[Your instructions]: When you return the entries, keep every word and mark exactly as it is.

☆ ☆ ☆ ☆ ☆

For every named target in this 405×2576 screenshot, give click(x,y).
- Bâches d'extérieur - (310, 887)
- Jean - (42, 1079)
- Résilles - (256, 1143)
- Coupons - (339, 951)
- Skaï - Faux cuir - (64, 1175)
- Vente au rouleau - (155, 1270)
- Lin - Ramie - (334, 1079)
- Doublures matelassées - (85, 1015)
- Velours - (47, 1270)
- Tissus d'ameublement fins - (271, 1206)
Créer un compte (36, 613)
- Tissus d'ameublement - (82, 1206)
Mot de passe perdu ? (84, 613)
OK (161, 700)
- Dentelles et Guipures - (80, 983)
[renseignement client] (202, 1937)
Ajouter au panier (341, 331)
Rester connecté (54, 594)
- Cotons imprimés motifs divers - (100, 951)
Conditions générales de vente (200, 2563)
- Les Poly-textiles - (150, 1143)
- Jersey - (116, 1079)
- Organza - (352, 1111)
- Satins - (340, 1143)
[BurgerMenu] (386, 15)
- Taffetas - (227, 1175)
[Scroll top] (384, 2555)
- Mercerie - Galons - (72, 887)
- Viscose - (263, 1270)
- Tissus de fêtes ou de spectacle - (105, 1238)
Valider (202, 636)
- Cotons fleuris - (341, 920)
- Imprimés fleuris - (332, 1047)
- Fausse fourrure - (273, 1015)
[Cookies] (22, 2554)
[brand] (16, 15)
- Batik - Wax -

☆ ☆ ☆ ☆ ☆

[Solution to this exercise]:
For every named target in this 405×2576 screenshot, give click(x,y).
- Bâches d'extérieur - (310, 887)
- Jean - (42, 1079)
- Résilles - (256, 1143)
- Coupons - (339, 951)
- Skaï - Faux cuir - (64, 1175)
- Vente au rouleau - (155, 1270)
- Lin - Ramie - (334, 1079)
- Doublures matelassées - (85, 1015)
- Velours - (47, 1270)
- Tissus d'ameublement fins - (271, 1206)
Créer un compte (36, 613)
- Tissus d'ameublement - (82, 1206)
Mot de passe perdu ? (84, 613)
OK (161, 700)
- Dentelles et Guipures - (80, 983)
[renseignement client] (202, 1937)
Ajouter au panier (341, 331)
Rester connecté (54, 594)
- Cotons imprimés motifs divers - (100, 951)
Conditions générales de vente (200, 2563)
- Les Poly-textiles - (150, 1143)
- Jersey - (116, 1079)
- Organza - (352, 1111)
- Satins - (340, 1143)
[BurgerMenu] (386, 15)
- Taffetas - (227, 1175)
[Scroll top] (384, 2555)
- Mercerie - Galons - (72, 887)
- Viscose - (263, 1270)
- Tissus de fêtes ou de spectacle - (105, 1238)
Valider (202, 636)
- Cotons fleuris - (341, 920)
- Imprimés fleuris - (332, 1047)
- Fausse fourrure - (273, 1015)
[Cookies] (22, 2554)
[brand] (16, 15)
- Batik - Wax -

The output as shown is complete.